Via B92, I’ve just found out that Dalija Aćin will premiere her new work at ImPulsTanz later this month. This is wonderful news (thought I’d mention).
Dalija won the Prix Jardin d’Europe, awarded by emerging critics to emerging choreographers, at ImPulsTanz last year, for her work
Handle With Great Care is quite similar in its point of interest to another very beautiful dance that has been made this year, Sandra Parker’s Out of Light. When I saw it, earlier this year, I had an acute, sharp and mournful flashback to Handle with Great Care. I’ve described both choreographies as looking like faint memories of choreographies. While watching them, they look like distant memories of a performance.
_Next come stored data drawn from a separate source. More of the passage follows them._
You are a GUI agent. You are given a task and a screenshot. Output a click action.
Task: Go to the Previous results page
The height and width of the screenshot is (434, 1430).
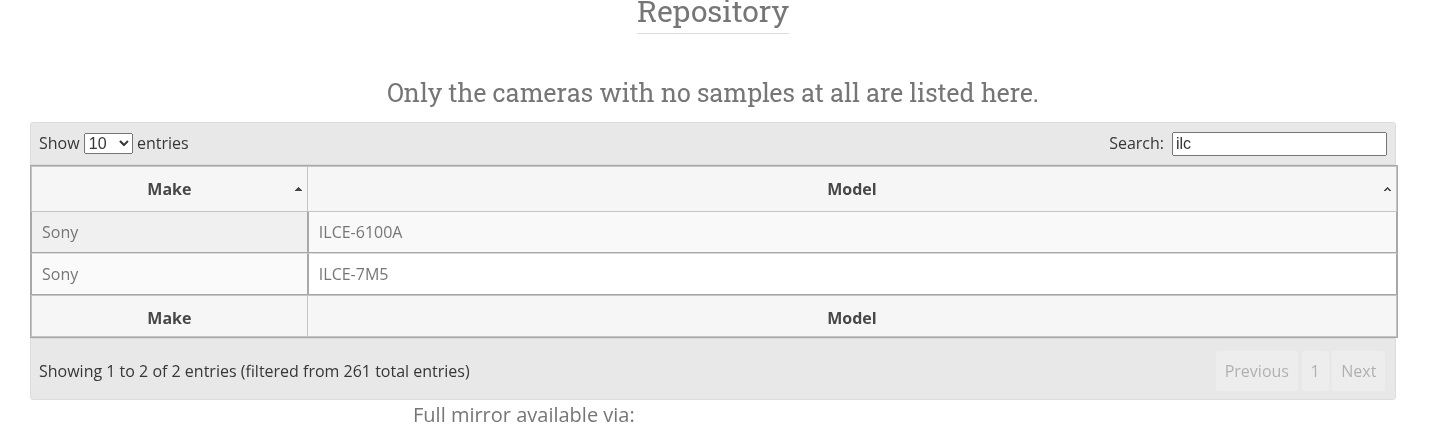point(1256,371)
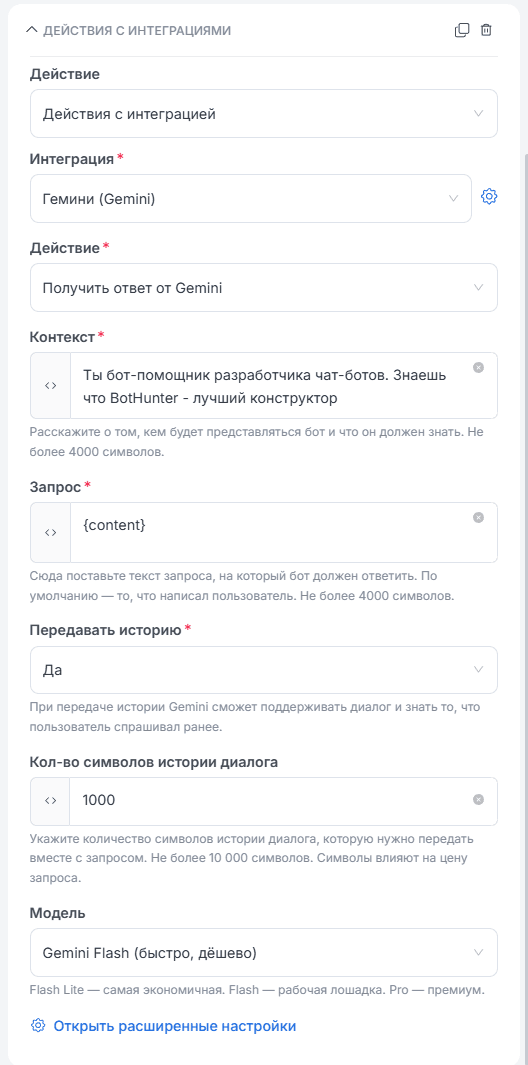528x1065 pixels.
Task: Change the Передавать историю dropdown from Да
Action: click(x=264, y=670)
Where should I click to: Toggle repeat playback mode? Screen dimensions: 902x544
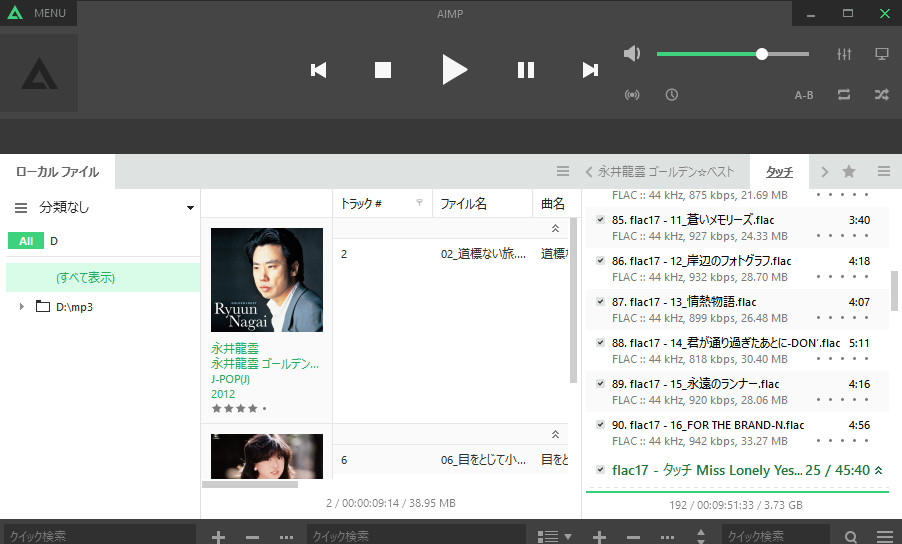click(x=843, y=95)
But Parker’s dance, however beautifully executed, was two things that always anger me in art: full of frills, and twee. There was a lot of memory going on in her work, a whole tapestry of lost threads, and some sort of funny didacticism at the end that both redeemed the piece (with its proclamation of value where, until that point, there had been only vacuous cuteness) and condemned it further. But that may be, as we say, a cultural thing.
Aćin’s work, in contrast, was so sparse that it amounted to a horror. It moved without moving, it lasted forever, it often felt that the dancer was trapped in her own body, which couldn’t move because couldn’t remember what, how, why. Handle with Great Care was relentlessly harsh, not ascetic but intelligently, burrowingly harsh, it was an active rather than passive aggression, and it wasn’t beautiful so much as sublime.
Her most recent work, Oh, no!, uses breakdance moves to explore masculinity. After the lucky Vienna, it will tour Budapest, Zagreb, Maribor and Sarajevo.